• What you need to do: In the entries below, find the line containing "Task: Click the Zhihu 知 icon" and the line containing "The width and height of the screenshot is (1568, 714).". Copy those two lines and everything between them exactly, and only that.

• Dataset:

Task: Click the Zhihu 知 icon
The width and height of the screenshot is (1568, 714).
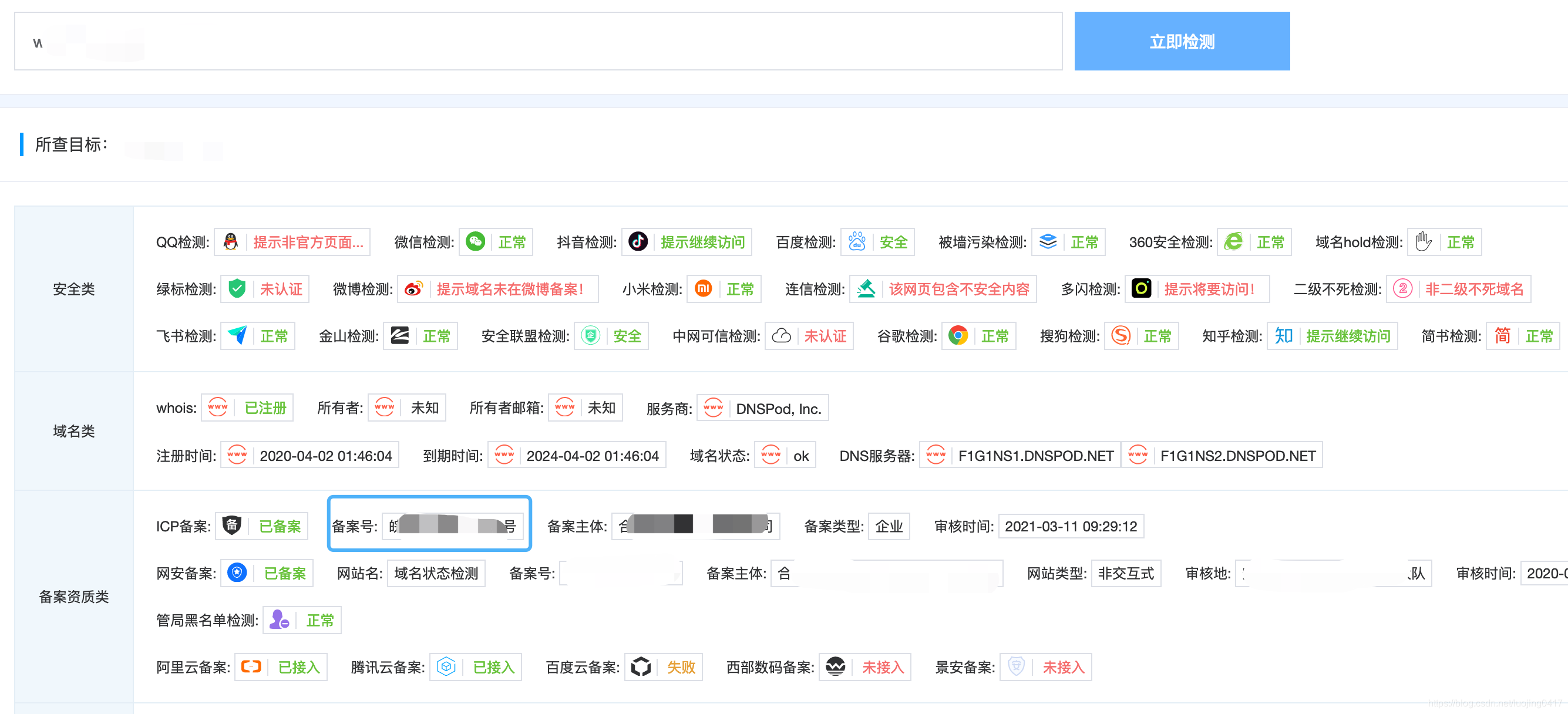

...

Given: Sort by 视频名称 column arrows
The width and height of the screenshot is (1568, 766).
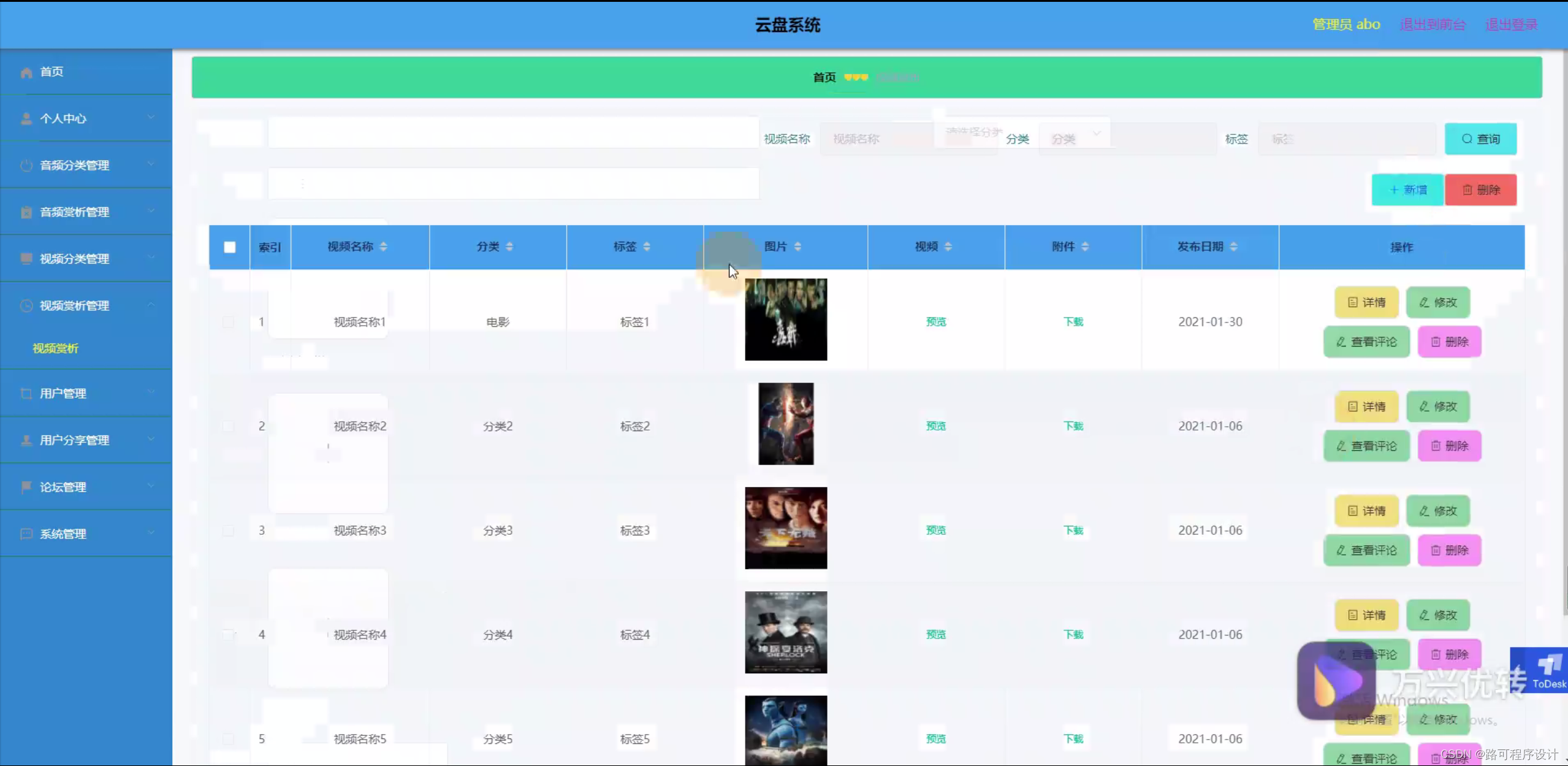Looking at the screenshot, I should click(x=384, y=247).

• Answer to the problem:
Task: Click the Zhihu 知 icon
The width and height of the screenshot is (1568, 714).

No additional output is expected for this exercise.